「しんぶん赤旗」 2011年09月13日付
11日投開票の岩手県議選で、初めて複数議席を獲得した日本共産党。震災からの復興、放射能汚染対策が大きな共感を広げました。
東電交渉「頼もしい」 得票率は前回比5割増 一関区 高田一郎さん
5議席を7候補が争った一関区では、日本共産党の高田一郎氏(52)=新=が、1万1951票(得票率16・52%)を獲得し、前回比2709票増(得票率1・45倍増)の3位で当選。前回200票差で涙をのんだ雪辱を果たし、県南地域で共産党初、盛岡区での当選をあわせ県政史上で初の共産党複数議席を実現しました。
高田氏は「放射線量の高い場所のある一関で、子どもを守るには徹底した放射線測定と除染、継続的な健康調査が必要」と訴え。農業被害についても、岩手県の政治家としてはただ1人、農家とともに東京電力本社に出向き、全面賠償を求めました。

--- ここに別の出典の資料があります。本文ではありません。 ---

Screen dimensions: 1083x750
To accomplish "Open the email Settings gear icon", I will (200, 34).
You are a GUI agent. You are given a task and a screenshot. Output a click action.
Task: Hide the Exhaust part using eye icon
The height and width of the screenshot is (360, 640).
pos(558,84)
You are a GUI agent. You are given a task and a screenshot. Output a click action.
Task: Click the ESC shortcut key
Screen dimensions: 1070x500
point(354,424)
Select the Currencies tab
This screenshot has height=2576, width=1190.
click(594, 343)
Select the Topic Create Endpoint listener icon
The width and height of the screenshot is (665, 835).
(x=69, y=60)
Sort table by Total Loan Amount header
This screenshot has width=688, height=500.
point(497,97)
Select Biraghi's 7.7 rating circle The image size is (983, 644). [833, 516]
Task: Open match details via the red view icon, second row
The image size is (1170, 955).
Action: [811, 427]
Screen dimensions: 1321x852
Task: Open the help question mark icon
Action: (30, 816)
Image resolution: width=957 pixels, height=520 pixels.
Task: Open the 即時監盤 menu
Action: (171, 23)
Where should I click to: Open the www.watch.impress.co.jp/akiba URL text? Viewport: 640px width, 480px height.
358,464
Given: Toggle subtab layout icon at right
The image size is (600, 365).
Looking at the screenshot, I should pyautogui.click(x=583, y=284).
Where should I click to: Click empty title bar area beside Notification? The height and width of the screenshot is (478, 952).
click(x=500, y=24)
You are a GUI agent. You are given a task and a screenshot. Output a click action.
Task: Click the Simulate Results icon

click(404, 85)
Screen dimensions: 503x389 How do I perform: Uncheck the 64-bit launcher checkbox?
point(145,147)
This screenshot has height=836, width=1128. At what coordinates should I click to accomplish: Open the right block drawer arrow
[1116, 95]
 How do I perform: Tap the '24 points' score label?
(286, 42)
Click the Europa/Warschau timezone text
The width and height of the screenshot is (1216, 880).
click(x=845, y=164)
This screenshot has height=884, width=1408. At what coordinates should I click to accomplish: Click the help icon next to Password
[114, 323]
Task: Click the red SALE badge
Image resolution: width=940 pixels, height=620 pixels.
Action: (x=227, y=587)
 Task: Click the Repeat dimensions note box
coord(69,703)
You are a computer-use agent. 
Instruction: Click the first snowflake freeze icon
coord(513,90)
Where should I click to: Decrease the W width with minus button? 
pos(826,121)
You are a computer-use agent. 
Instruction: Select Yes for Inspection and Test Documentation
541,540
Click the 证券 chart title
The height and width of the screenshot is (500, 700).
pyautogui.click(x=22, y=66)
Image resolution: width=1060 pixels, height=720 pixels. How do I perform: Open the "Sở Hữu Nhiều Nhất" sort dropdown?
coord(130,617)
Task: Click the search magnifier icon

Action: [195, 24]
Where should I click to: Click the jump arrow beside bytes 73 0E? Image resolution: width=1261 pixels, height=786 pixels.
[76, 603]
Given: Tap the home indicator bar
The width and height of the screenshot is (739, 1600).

この姿がテレビなどで放映され、党派を超え「頼もしい」と評判に。「放射能対策と原発撤去を進められるのは共産党の高田さんしかいない」―。子育て中のお母さんを中心に高田支持が広がり、党と後援会でつかみきれないところで「支持を広げてくれていた」状況が次々と生まれました。
ある40代の女性は「私たちが意見をあげていくのは当然です。どの政党かは問題ではありません」と話します。
「国が安心という基準値も大きいし、隠されているようです。放射線を測定しても、除染とか先に進んでゆかないんです。でも子どもたちは毎日学校に通っているんですよ」と国や県の姿勢を批判します。
「県民のこの声に応えるためにも、今回は何としても必ず県議を」と、党と後援会も高田勝利へ一丸となりました。女性後援会は、原発ゼロを掲げた特注の黄色Tシャツをオーダーし、そろって宣伝。話題になりました。「今までやったことのないこと、もうありとあらゆる活動をした」と当選後に感極まって報告する男性もありました。
高田氏は当選翌朝、一関市の街頭で「新しい県議会で、斉藤信県議と複数議席の力で公約実現に全力をあげます」と訴えました。
大激戦〝勝ち抜いた〟 地元紙「重要課題を提起」 盛岡区 斉藤信さん
県内の6政党・会派すべてが激突した岩手県議選盛岡区(定数10、立候補16人)で日本共産党の斉藤信氏(60)=現=が5選を勝ち取りました。
投票率が前回比で11・92ポイントも下がるなかで、斉藤氏は得票数と得票率を減らしたものの、6位(前回8位)で当選しました。斉藤氏は「被災県で議席を倍加した歴史的な勝利だ。この力で被災地の復興を前に進めたい」と決意をのべました。
事務所に駆けつけた58歳の男性=自営業=は「自分も近所で支持を広げた。斉藤さんには震災問題でがんばってもらいたい。共産党の2議席で県政を動かしてほしい」と期待を込めました。
また斉藤氏は、ただ一人の党県議として、被災者の命を守るために津波で破壊された地域に毎週のように入って支援、実情を聞く活動をするとともに、高田、大槌、山田の県立病院を再建すると一貫して訴えました。
地元紙の岩手日報(5日付)の県議選アンケートでは県立病院について72人の候補者の57%が「すべて再建」と回答。選挙後の同紙(12日付)は「(共産党が)県立病院の再建問題など、今後の県議会で議論になる重要課題を提起したことは評価したい」と報道するまでになりました。